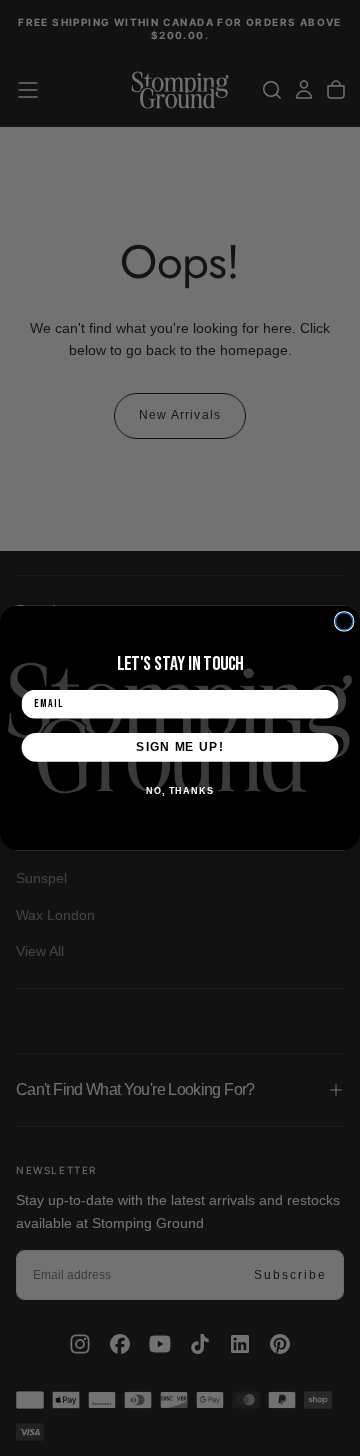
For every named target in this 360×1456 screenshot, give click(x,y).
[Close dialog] (344, 621)
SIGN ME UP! (179, 747)
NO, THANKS (180, 790)
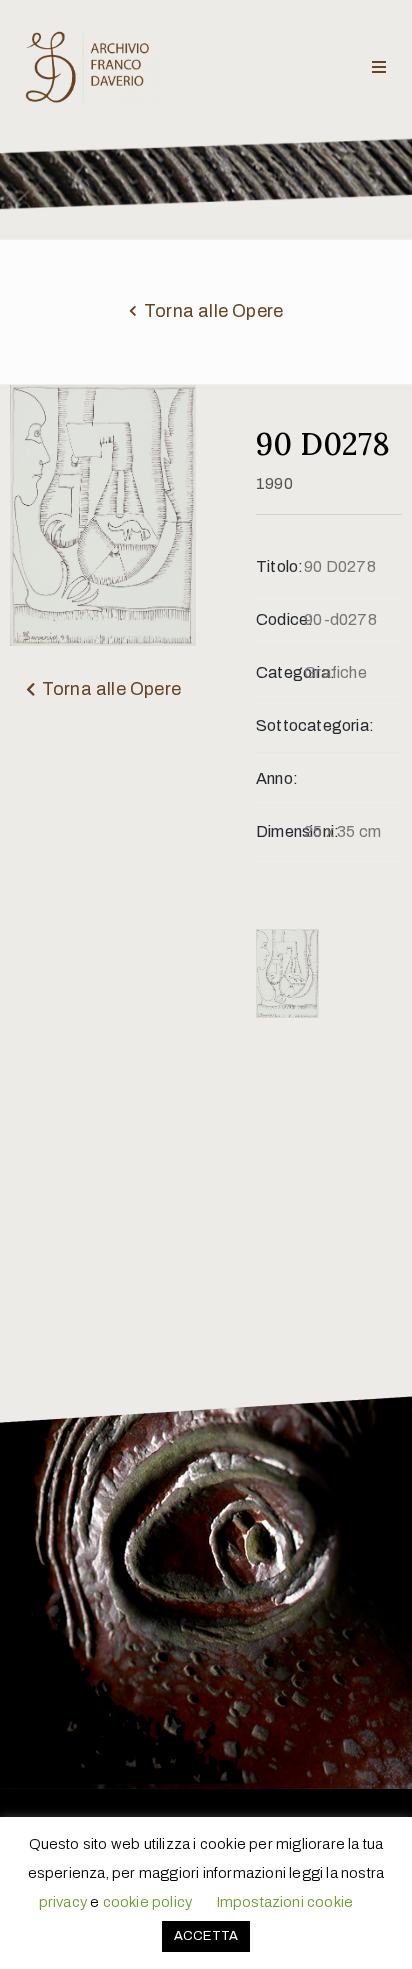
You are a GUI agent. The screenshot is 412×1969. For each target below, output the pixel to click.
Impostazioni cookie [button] (285, 1902)
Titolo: (279, 566)
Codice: (280, 619)
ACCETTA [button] (206, 1936)
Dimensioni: (280, 831)
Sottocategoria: (280, 725)
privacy (63, 1902)
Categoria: (280, 672)
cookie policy (148, 1902)
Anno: (277, 778)
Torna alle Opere (213, 311)
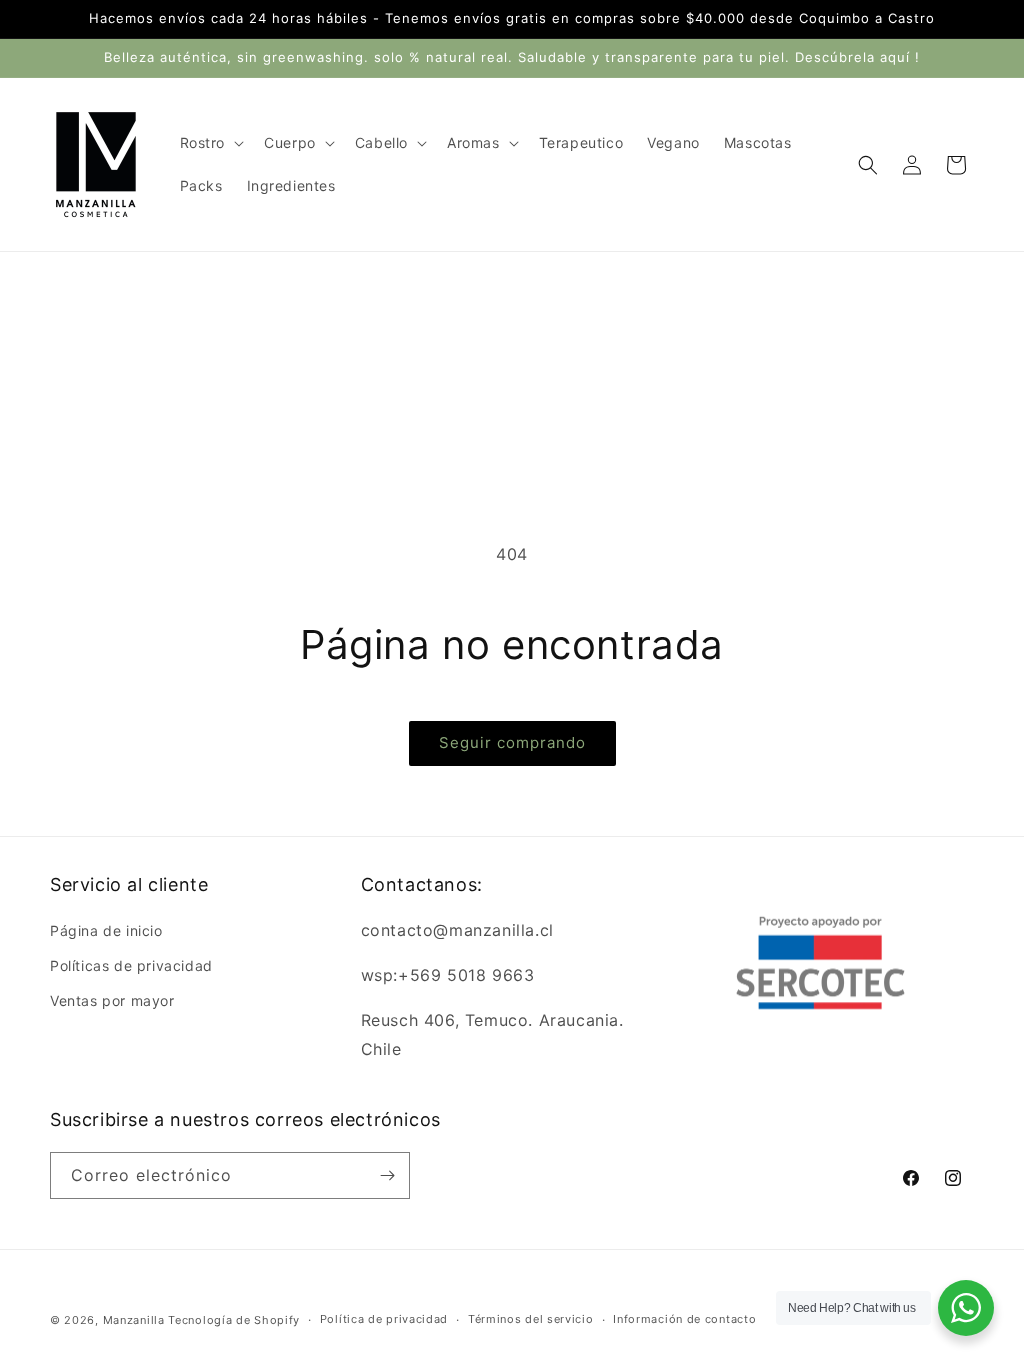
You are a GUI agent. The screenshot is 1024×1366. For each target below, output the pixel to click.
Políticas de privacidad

────────────────

» **What to produce**: Check each line of the material for the word "button". State how many have it, and write nothing else.

» **Response area**: 2